The military archives describe him as “dark hair and eyebrows, grey eyes, ordinary forehead, medium nose, medium mouth, round chin, large face, 1m66. Job : winegrower. Reads and writes. Does not swim.” Jean Plener did his basic military training in 1903.

He was mobilized as soon as August 04, 1914. His wife Hélène-Léontine was then pregnant of their son Jean (5th generation, Jean-François’s father and Maud’s grand-father). According to military archives, Jean walked to the front on October 1914 with the 355th regiment of infantry, to the north of France. His son Jean was born on January 1st 1915.

At the front, Jean Plener was wounded at the left shoulder by shrapnel on February 4, 1915. He is evacuated to Brittany to be treated before joining back his regiment in april 1915. He is evacuated in May because of a typhoid fever. He goes back to the front in June 1915 in Champagne and Argonne, only a few kilometers away from his home and vineyard, until February 1916.

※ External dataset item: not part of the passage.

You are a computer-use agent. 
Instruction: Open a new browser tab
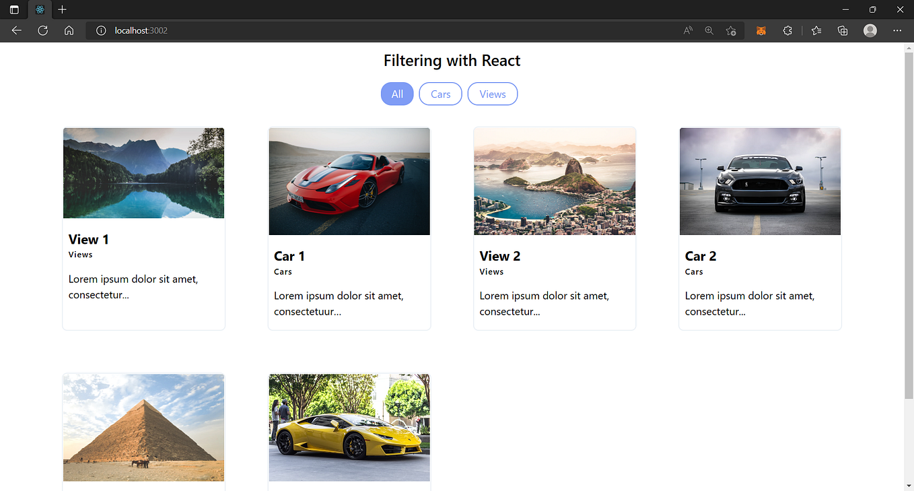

After another evacuation because of an icterus, Jean Plener is reaffected to the 48th regiment of infantry in June 1916. The regiment is at that time in Argonne and faces many losses.

We found postal cards written by Jean Plener to his wife Hélène and son Jean at the beginning of the year 1917. He will stay in the 48th regiment until the end of the war, with a few leave times, victorious attacks and days of illness.

On 27th of February 1919, Jean receives his order for demobilization and goes back to Bouzy by train. He dies on December 16, 1935.

During the war, Hélène Léontine, young mum, took care of the vineyard, as many other women in Champagne at that time.

Many years after, our generations remember and pay tribute to the courage of our elders with one strong wish : that Champagne be only drunk to celebrate peace.